Para José, el dependiente el local, fue un trabajo que duró toda la vida desde la adolescencia. “Yo voy adonde diga Atilio. Él decidió cerrar y yo lo acompaño. Me hace bien estar acá con él, para mantener la costumbre. Aparte que estando en mi casa, suena el teléfono y cuando atiendo me sale decir ‘Casa Demarie, buenos días’. Fueron casi cincuenta años para mí”.
El local, como muchos de su tipo, se fue adaptando a los cambios en la industria. Relata Atilio Demarie que “a pesar de todo, siempre se trabajó bien, porque hay demanda de esto. Nos fuimos adaptando a los cambios en los materiales: hierro estañado, acero inoxidable, hojalata, aluminio. La importación por ahí no nos afectó tanto, aunque en Europa se adelantan a nosotros: mientras acá seguimos con los talleres, allá se automatizaron, se perdió la cuestión artesanal”.
A las recurrentes crisis que sacudieron el país, se suma, a modo de anécdota, el trato con los inspectores. “En épocas de Isabel Perón, alguno venía a manguear un molde o una budinera con la excusa de que había que colaborar con el gobierno. Me pudrí y pedí una carta que lo certificara. Lo hice sin mucha esperanza. A las dos semanas llegó una carta, que aun conservo, firmada por Isabel, agradeciendo mi aporte.

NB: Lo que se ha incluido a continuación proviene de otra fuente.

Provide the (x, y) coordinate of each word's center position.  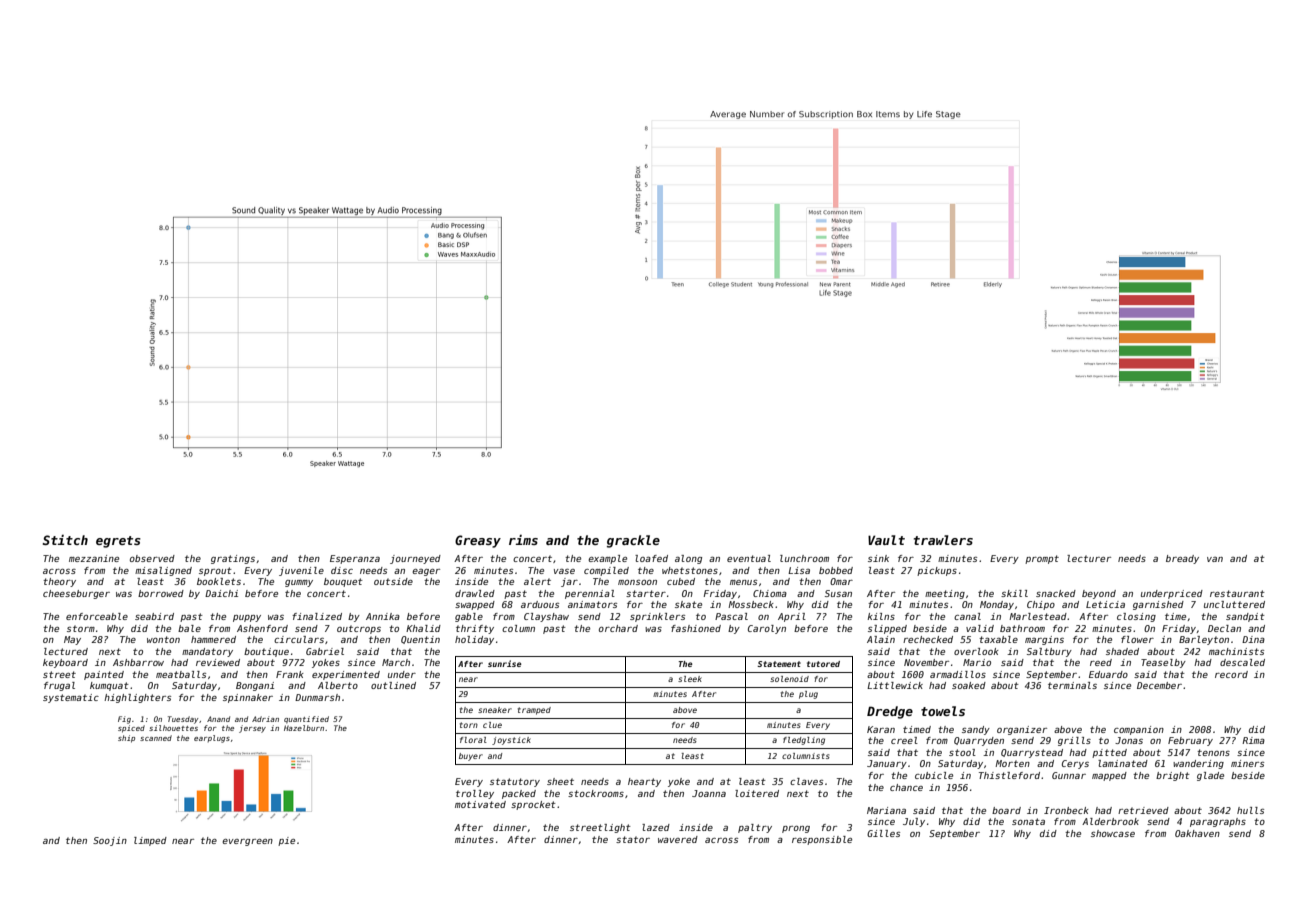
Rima (1253, 740)
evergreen (247, 842)
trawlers (943, 540)
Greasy (478, 541)
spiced (131, 729)
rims (523, 540)
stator (633, 839)
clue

Desde entonces, si alguno venía a pedir algo de arriba, le mostraba la carta y le decía que yo ya había colaborado”.
Así como Atilio continuó el negocio familiar, el derrotero de sus hijos también fue determinante para cerrar. “Tengo cuatro hijos, uno vive en Madrid, otra en Nueva Zelanda, todos profesionales. Ninguno se va a dedicar a esto, salvo uno que tenía algún interés, pero le dije que no. También me propusieron ir vendiendo por Mercado Libre, pero me opuse”.
Durante años, panaderías y heladerías fueron los principales clientes. Atrás quedaron los tiempos en que “algunas cosas las fabricábamos y otras venían de afuera, había gente que trabajaba, artesanos, ahora ya no hay más”.
Desde el cierre, dos veces por semana se acercan para ordenar un poco el viejo local, “aunque a veces por ahí no venimos. Esto queda como un museo. Por ahí en diez o quince años sigue todo igual”, cuentan ambos sobre un negocio que, si no fuera por la cortina baja, está impecable, con la mercadería a la vista, como si abriera todos los días.
Según Atilio, “el asunto es ser distinto. No me puse a llorar desconsoladamente. En la avenida Entre Ríos, acá cerca, había una casa de plantillas. Cerró y puso en la vidriera una carta de despedida muy linda. A mí no se me hubiera ocurrido. Nunca hay que perder el estilo. Si no, estás listo. Hay que saber irse como un caballero”.